The annual pagan celebration, called Lupercalia
, was held every year on February 15 and remained wildly popular well into the fifth century AD – at least 150 years after emperor Constantine declared Christianity the official religion of the Roman Empire.
"It [was] clearly very popular, even in an environment where the [ancient] Christians were trying to close it down," Lenski said. "So there’s reason to think that the Christians might instead have said, ‘OK, we’ll just call this a Christian festival’."
The church attributed the festival to the legend of St Valentine. Two men with the name Valentine – born generations apart – were executed around the date of February 14.
According to legend, around 197 AD, Roman Emperor Claudius II, seeking to bolster his army, forbade young men to marry.
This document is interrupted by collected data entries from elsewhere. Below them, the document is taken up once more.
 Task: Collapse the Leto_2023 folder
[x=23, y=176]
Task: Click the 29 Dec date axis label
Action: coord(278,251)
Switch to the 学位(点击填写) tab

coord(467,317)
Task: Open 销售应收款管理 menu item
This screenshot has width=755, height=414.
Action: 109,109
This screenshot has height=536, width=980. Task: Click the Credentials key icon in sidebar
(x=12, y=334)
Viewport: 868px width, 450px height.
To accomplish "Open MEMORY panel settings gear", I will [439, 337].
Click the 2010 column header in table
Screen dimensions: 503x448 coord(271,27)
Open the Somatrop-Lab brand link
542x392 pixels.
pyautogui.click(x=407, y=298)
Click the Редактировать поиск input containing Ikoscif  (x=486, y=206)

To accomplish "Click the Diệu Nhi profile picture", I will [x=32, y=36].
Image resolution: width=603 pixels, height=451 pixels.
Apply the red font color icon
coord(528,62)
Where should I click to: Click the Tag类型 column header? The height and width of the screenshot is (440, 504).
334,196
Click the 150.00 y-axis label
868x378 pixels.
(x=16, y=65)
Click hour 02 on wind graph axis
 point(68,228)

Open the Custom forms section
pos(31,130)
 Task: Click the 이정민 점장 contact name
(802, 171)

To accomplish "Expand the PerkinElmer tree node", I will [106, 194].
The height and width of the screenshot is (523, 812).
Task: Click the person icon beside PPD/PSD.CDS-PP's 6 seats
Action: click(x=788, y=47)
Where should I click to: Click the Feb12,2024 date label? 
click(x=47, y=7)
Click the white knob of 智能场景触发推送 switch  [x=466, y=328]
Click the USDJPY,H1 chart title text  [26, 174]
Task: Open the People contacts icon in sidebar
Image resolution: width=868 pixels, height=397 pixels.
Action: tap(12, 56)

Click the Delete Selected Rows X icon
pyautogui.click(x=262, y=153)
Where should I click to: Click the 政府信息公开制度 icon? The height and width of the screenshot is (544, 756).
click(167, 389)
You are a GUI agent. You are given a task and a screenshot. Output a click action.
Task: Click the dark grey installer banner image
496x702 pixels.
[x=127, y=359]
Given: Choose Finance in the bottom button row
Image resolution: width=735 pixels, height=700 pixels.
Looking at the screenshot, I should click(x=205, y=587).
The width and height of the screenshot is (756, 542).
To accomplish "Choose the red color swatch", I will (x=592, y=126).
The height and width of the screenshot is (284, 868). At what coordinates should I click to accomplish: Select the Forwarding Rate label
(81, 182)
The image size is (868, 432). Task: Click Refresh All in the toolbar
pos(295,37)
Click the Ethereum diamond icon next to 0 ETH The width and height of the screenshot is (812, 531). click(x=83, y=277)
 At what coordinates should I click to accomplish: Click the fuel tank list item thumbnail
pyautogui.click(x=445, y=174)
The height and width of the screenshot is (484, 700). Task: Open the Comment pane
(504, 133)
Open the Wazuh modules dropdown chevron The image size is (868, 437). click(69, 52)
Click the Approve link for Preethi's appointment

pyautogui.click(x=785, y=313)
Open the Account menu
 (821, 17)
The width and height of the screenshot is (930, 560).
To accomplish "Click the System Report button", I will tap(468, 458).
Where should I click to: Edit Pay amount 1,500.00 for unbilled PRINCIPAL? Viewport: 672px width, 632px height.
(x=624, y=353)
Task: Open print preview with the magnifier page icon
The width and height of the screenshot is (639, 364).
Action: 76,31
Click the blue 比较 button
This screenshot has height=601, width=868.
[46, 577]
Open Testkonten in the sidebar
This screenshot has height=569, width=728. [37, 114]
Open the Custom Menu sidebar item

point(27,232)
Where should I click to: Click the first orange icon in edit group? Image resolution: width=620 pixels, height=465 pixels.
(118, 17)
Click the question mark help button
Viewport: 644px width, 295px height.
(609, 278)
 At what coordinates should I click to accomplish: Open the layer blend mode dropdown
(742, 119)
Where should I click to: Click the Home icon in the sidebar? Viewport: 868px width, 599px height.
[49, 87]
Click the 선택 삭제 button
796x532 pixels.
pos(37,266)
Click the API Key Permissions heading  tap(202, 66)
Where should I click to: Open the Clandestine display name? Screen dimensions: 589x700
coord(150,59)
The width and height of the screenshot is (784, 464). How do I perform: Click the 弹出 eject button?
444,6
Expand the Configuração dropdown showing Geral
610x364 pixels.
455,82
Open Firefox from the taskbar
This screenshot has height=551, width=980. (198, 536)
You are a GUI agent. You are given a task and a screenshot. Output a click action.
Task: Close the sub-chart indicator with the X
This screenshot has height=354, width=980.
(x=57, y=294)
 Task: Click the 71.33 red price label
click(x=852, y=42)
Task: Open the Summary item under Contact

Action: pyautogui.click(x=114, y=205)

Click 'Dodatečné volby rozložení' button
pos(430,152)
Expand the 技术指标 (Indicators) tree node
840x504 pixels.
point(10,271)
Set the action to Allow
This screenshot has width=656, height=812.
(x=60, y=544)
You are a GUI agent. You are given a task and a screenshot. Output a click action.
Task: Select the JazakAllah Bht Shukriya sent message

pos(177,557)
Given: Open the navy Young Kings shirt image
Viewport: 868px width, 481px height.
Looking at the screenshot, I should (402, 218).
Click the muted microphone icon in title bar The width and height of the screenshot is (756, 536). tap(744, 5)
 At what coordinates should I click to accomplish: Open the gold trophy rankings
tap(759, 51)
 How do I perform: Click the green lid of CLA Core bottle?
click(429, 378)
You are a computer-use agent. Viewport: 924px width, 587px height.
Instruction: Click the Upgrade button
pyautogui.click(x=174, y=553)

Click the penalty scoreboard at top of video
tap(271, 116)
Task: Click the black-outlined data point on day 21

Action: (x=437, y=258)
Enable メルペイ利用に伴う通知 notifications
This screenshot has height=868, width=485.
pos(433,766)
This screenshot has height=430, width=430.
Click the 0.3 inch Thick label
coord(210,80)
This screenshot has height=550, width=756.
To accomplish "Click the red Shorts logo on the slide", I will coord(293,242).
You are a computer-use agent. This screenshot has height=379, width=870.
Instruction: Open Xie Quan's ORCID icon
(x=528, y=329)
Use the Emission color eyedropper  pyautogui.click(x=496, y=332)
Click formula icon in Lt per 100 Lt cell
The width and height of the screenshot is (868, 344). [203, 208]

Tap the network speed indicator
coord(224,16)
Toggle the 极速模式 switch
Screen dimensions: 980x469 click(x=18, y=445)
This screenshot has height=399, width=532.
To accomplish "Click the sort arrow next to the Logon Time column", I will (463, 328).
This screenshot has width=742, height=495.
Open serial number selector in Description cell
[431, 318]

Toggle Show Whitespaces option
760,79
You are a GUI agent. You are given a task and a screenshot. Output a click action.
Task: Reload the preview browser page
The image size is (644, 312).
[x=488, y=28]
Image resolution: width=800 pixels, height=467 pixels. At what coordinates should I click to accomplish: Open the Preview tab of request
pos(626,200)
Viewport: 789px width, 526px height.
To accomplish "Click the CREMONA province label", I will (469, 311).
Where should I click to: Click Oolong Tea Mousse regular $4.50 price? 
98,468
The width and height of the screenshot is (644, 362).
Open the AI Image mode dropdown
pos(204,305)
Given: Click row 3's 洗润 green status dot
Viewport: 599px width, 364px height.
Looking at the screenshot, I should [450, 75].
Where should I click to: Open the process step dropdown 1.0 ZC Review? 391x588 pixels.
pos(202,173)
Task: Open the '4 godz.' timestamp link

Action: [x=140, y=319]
The first Valentine, it is said, despised the ban, performing marriages in secret. He was subsequently executed.
Three hundred years after the death of Jesus Christ, in the year AD 289, Roman emperors continued to demand that everyone believe in the old gods. Valentine, a Christian priest, had been thrown in prison for his teachings. On February 14, the second Valentine was beheaded, not only because he was a Christian, but also because he had allegedly performed a miracle. He is said to have cured the jailer’s daughter of blindness. The night before he was executed, he wrote the jailer’s daughter a farewell letter, signing it "From Your Valentine
While it’s not known whether the legend is true, Lenski said, "It may be a convenient explanation for a Christian version of what happened at Lupercalia."In AD 496 Saint Pope Gelasius I declared February 14 "Valentine’s Day" in honor of the Christian martyrs.
The passing of love-notes becomes popular around the 18th Century in England with early examples being made of lace and paper.
In 1797, The Young Man’s Valentine Writer
was published, suggesting appropriate rhymes and messages, and as postal services became much more affordable, the anonymous St Valentine’s Day card became possible.
By the early 19th Century, Valentine’s Day cards had become so popular that factories started to produce them en masse. Following the English tradition, Esther Howland of Worcester, Massachusetts, starts producing cards – using the newly available and much cheaper paper lace – in the United States.
Whatever the odd mixture of origins, St Valentine’s Day is now a day for sweethearts. It is a day when you show your loved one that you care. Send some candy or perhaps roses, the flower of love to your sweetheart. Most people send a card. According to The Telegraph
, an estimated 1 billion St Valentine’s Day cards will be sent worldwide this year, making it the second most card-heavy celebration after Christmas.